Une maladie qui dure depuis 5, 10 ou 20 années ne guérit pas en 4 semaines. Quand votre proche sortira d’ici, il/elle sera seulement convalescent . Nous sommes en présence d’une maladie de longue durée : le minimum de temps pendant lequel le patient devra être suivi est de l’ordre d’une année. Souvent, un temps plus long est nécessaire. L’évolution de la maladie est difficilement prévisible actuellement : elle peut aussi bien être d’emblée favorable qu’entrecoupée, à plus ou moins longue échéance, d’incidents de tous ordres dont vous devez être informé. Sachez dès maintenant que l’essentiel sera, quoi qu’il arrive, de garder la liaison avec moi.
- Le premier incident auquel vous pensez est la rechute ; ce n’est pas forcément le plus grave. Rappelez-vous que consommer, sous quelque forme que ce soit et si peu que ce soit, aurait de fortes chances de rallumer la nécessité de continuer. Si une telle éventualité se présentait, et si vous en aviez l’absolue certitude (la consommation est redevenue problématique par les quantités, la régularité, les conséquences physiques, relationnelles, matérielles) vous devez alors sortir de la réserve que je vous ai recommandé d’observer. Malgré votre chagrin ou votre irritation secrète, vous aurez une fois encore à lui prouver votre indéfectible affection en lui évitant les reproches et en insistant calmement sur la nécessitéimpérative de venir me voir le plus tôt possible. Certes, votre proche risque d’avoir l’illusion de pouvoir s’arrêter seul, le lendemain. Rappelez-vous que ce n’est qu’une illusion. Pour l’aider à revenir le plus tôt possible à la consultation, montrez-lui que vous comprenez sa souffrance en faisant abstraction de la vôtre. Il y a toutes les chances alors que cet incident soit sans gravité.
- Le deuxième ordre de difficultés possibles est la persistance d’un état physique, mais surtout moral médiocre. Il n’est pas exclu que, même en restant strictement abstinent, votre proche n’éprouve, pendant un temps assez long, soit des troubles du sommeil, de l’appétit, etc., soit sur un autre plan de l’anxiété, des tendances dépressives ou obsédantes, etc. Le traitement de ces manifestations éventuelles est un des objectifs poursuivis pendant la prise en charge à plus long terme.

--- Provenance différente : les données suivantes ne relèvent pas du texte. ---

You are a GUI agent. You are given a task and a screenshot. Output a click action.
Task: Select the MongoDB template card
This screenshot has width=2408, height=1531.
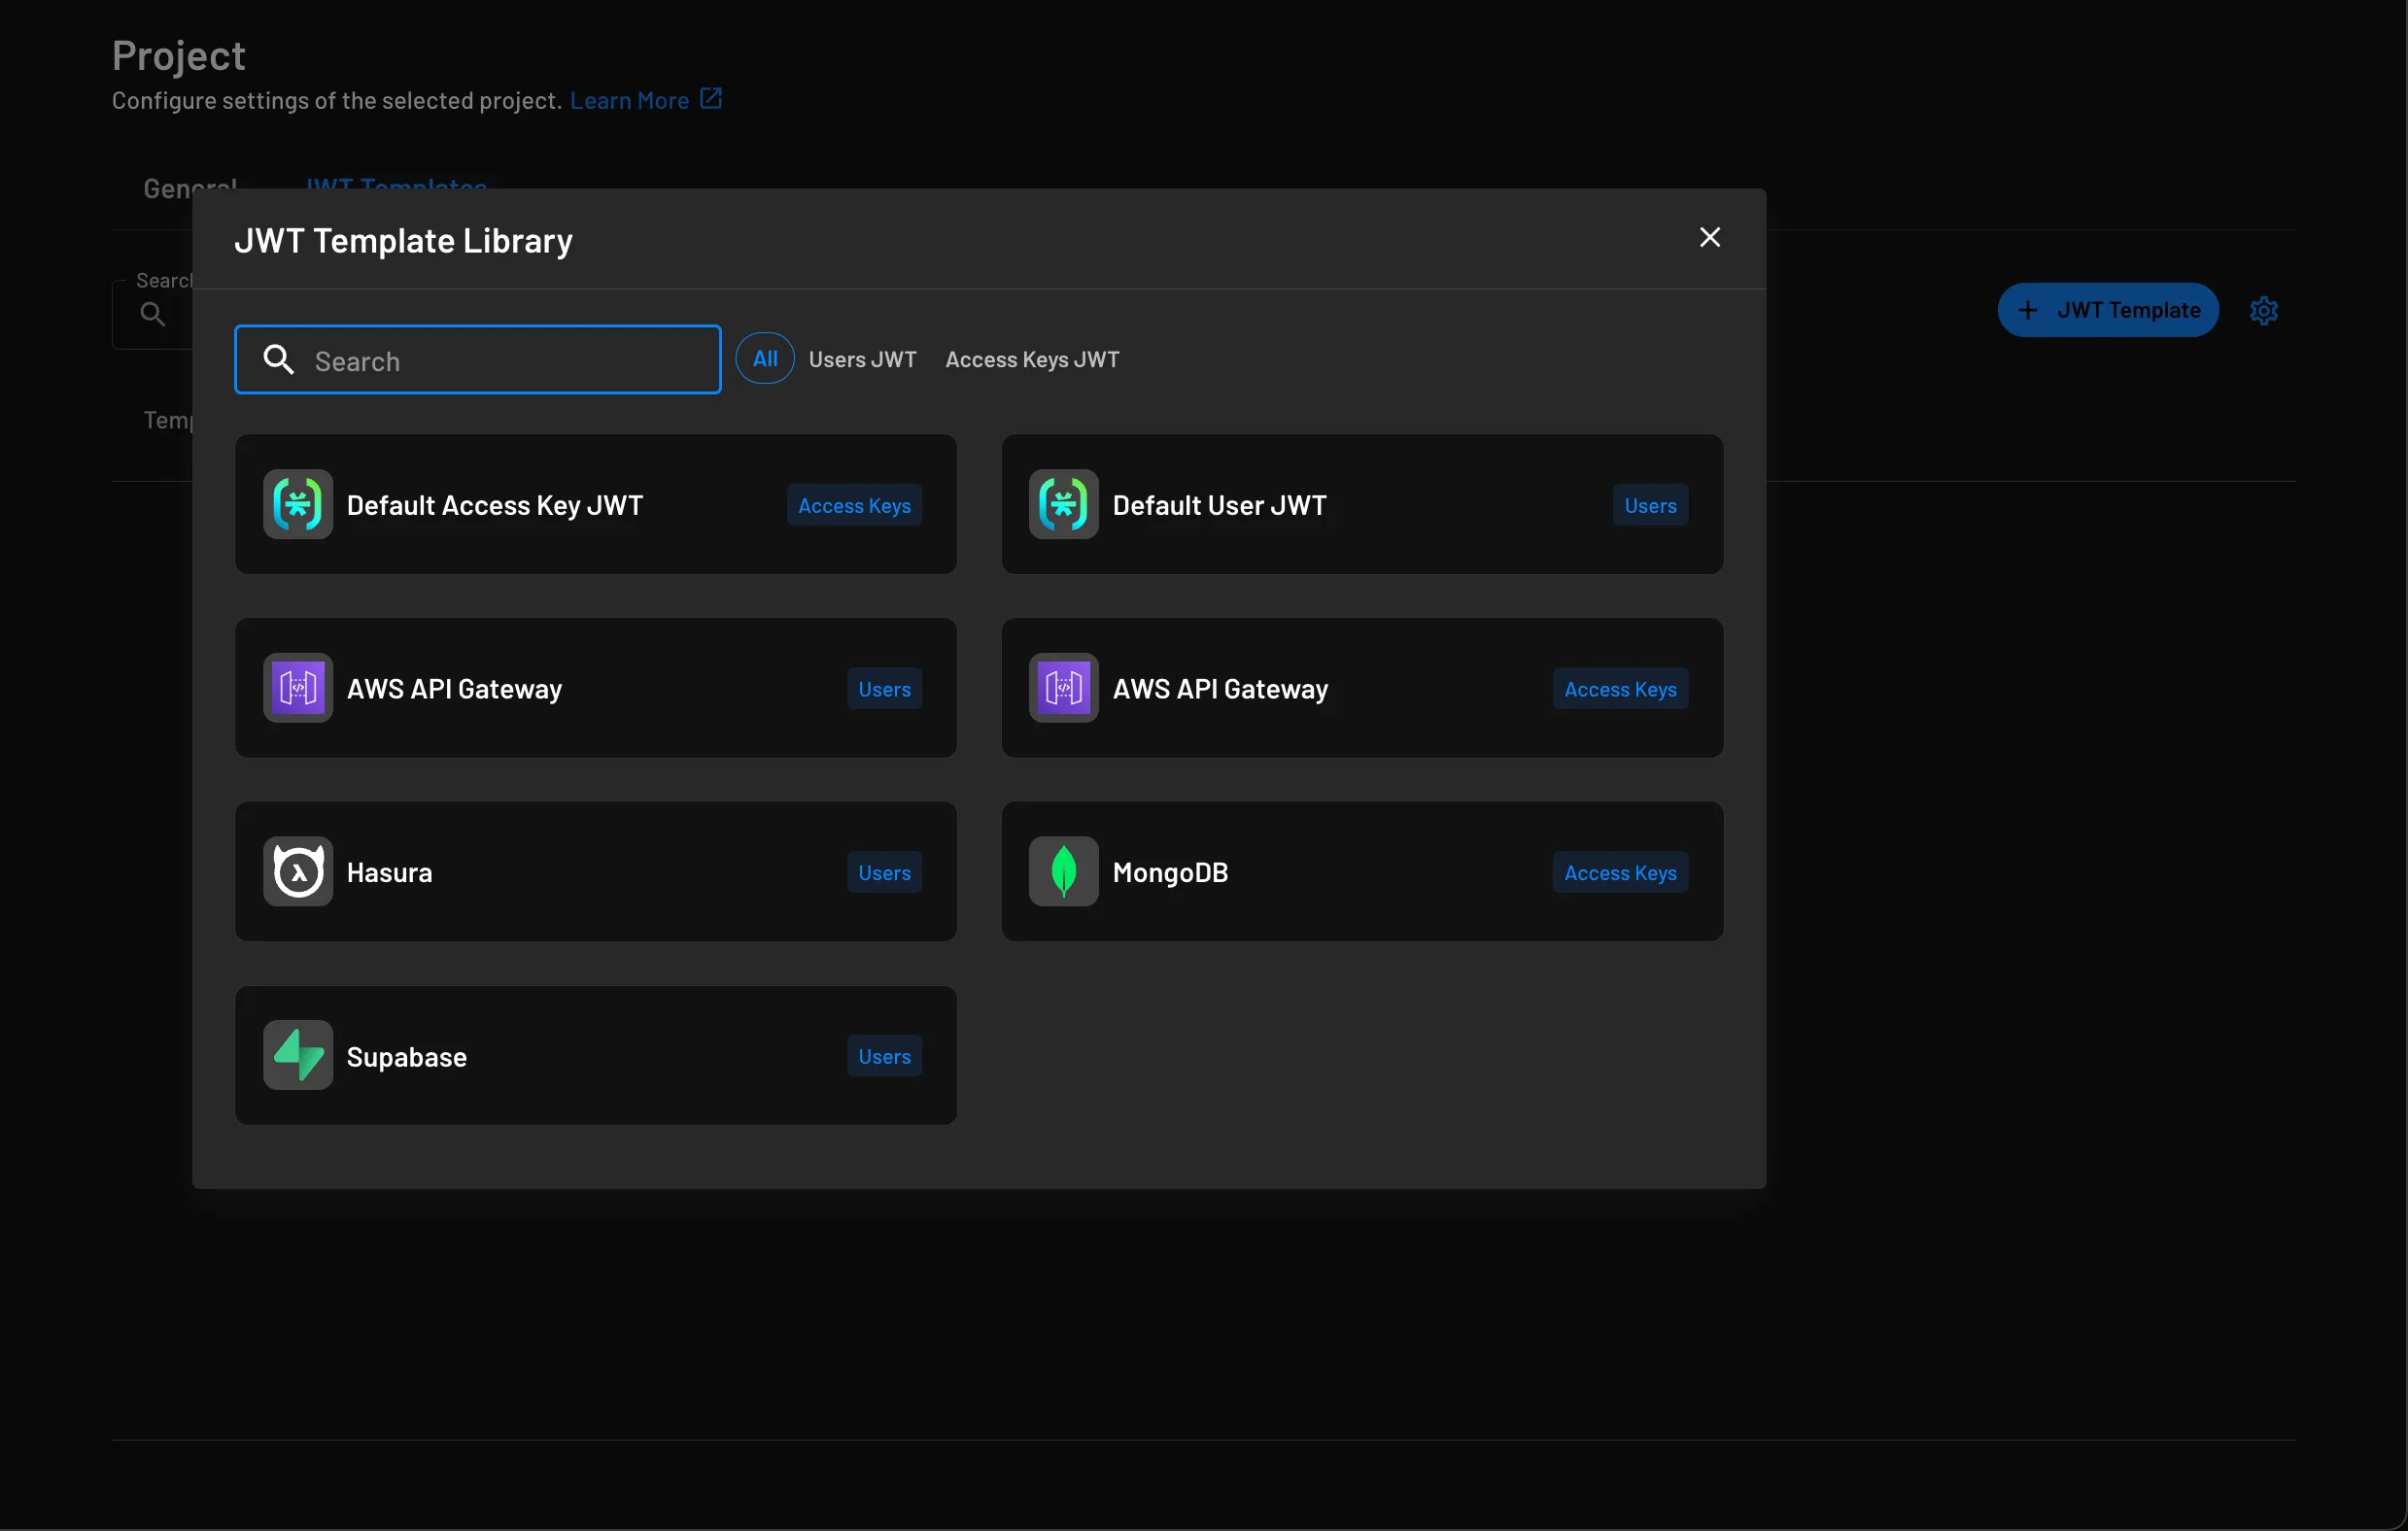pos(1362,871)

- Enfin la situation conjugale, familiale, professionnelle, financière ou sociale dans laquelle il/elle se trouve est plus ou moins compliquée. Sans doute, bien des obstacles devront-ils être surmontés. Là encore, il peut y avoir des hauts et des bas et la réussite sera plus ou moins longue à venir.
Je crains maintenant une chose : à la lecture de l’avant-dernier paragraphe, vous avez été tenté de me trouver trop optimiste. Les perspectives que je viens de vous tracer dans ces dernières lignes concernant l’évolution de la maladie risquent à l’opposé de vous paraître bien sombres.
Croyez-moi, je m’efforce de rester objectif en vous disant que le pronostic est impossible et en vous montrant les choses en face. Retenez, je vous prie, qu’un nouvel et authentique espoir est né. Ce sont les cas en apparence les plus désespérés qui parfois réussissent le mieux.
CONCLUSION
J’arrive à la fin de cette lettre, d’une longueur inusitée dont je m’excuse. Il fallait que je vous dise tout cela. Gardez ces quelques pages, relisez-les et surtout ne craignez ni de me faire des objections, ni de me poser d’autres questions. Enfin, l’équipe soignante est à votre disposition pour que nous puissions ensemble, examiner comment adapter ces principes très généraux à votre cas particulier.
En vous remerciant à l’avance de votre coopération, je vous prie d’agréer, Madame, Monsieur, l’assurance de mes sentiments les plus sincères.